It's nice to see that more people have started to get their LaunchPads. I've managed to log a few hours now and thought I'd share some of my impressions thus far.
Overall I give the new toy high marks. As everyone has heard, it comes in a nice little box along with two microcontrollers, both male and female headers, a clock crystal, and a USB cable. Setting it up was easy enough - with the exception of a truly massive software download. I just followed a few step-by-step instructions from the guide and the LaunchPad connected for me via USB on the first try.
As a project/demo board it's adequate. You get a couple of LEDs, a couple of switches, breakouts to all pins, and a USB connection that will show up as a serial port for PC-Launchpad communication. But what you really get for your $4.30 is a programmer that opens you up to a good complement of Texas Instruments' MSP430 series micros. This includes all MSP430 Value Line chips, eZ430 target boards, and any MSP430 device with Spy Bi-Wire capabilities.
Of course there's more to be considered with a platform than price alone, but to me it's an important factor. If you take a look at what TI has been lining up - not just with LaunchPad but with the Value Line chips and some of their target boards - things get pretty interesting. I'll resist the temptation to do a lot of price comparison to other platforms. Everyone knows what they've paid for other chips, programmers and project boards.
LaunchPad comes with a 14-pin, 2K flash MSP430 installed and preloaded with a demo program. Obviously this little guy is kind of wimpy compared to what a lot people are using here at LMR. It does about what you'd expect - it's got general input-output, 10-bit analog conversion, and SPI/i2c. These chips are 16 bit with a straight-up von Neumann architecture. If you clock them up to full speed they get 16 MIPS.
As with any micro, at the end of the day it will come down to whether the various pros and cons work for you and your project. For example, one of the MSP430's biggest selling points is extreme power efficiency. They run at 1.8-3.6 volts and have 5 modes that enable you to turn off various clocks and peripherals to save power. In standby mode they consume fraction of a microAmp and can wake back up in less than a microsecond. There are many projects that could really take advantage of these abilities, but if your project won't benefit from extreme power efficiency you might find working at low power and low voltage to be a nuisance.
Without a doubt the biggest problem with LaunchPad and the MSP430 series is the lack of good documentation to help beginners get started.
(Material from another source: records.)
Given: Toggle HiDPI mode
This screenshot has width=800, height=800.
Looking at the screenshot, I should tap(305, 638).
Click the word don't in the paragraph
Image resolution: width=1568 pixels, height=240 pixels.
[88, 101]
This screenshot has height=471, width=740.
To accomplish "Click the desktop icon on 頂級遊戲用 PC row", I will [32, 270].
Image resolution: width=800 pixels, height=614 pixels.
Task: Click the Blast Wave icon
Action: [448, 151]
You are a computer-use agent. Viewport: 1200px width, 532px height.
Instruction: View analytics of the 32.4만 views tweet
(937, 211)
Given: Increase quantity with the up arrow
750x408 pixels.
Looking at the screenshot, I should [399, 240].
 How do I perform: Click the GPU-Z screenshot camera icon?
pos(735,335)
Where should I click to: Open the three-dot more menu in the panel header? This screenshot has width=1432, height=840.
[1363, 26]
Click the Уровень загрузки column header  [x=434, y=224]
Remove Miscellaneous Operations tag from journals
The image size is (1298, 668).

Despite marketing LaunchPad as "an easy-to-use development tool intended for beginners and experienced users alike," TI really hasn't put together any appropriate introductory material. The 20 page LaunchPad User's Guide is insufficient, and the few code samples and projects from TI are clearly written for people who already understand embedded systems pretty well. On the bright side you'll find there are a number of LaunchPad blogs and tutorials popping up and there are also some general resources online for MSP430 programming from schools and hobbyists. These resources will continue to grow, but it will take a long time to get a good body of knowledge put together.
In summary - good micro, great price, not for everyone, not a lot of help for the beginner.
Looking forward to hearing what others think.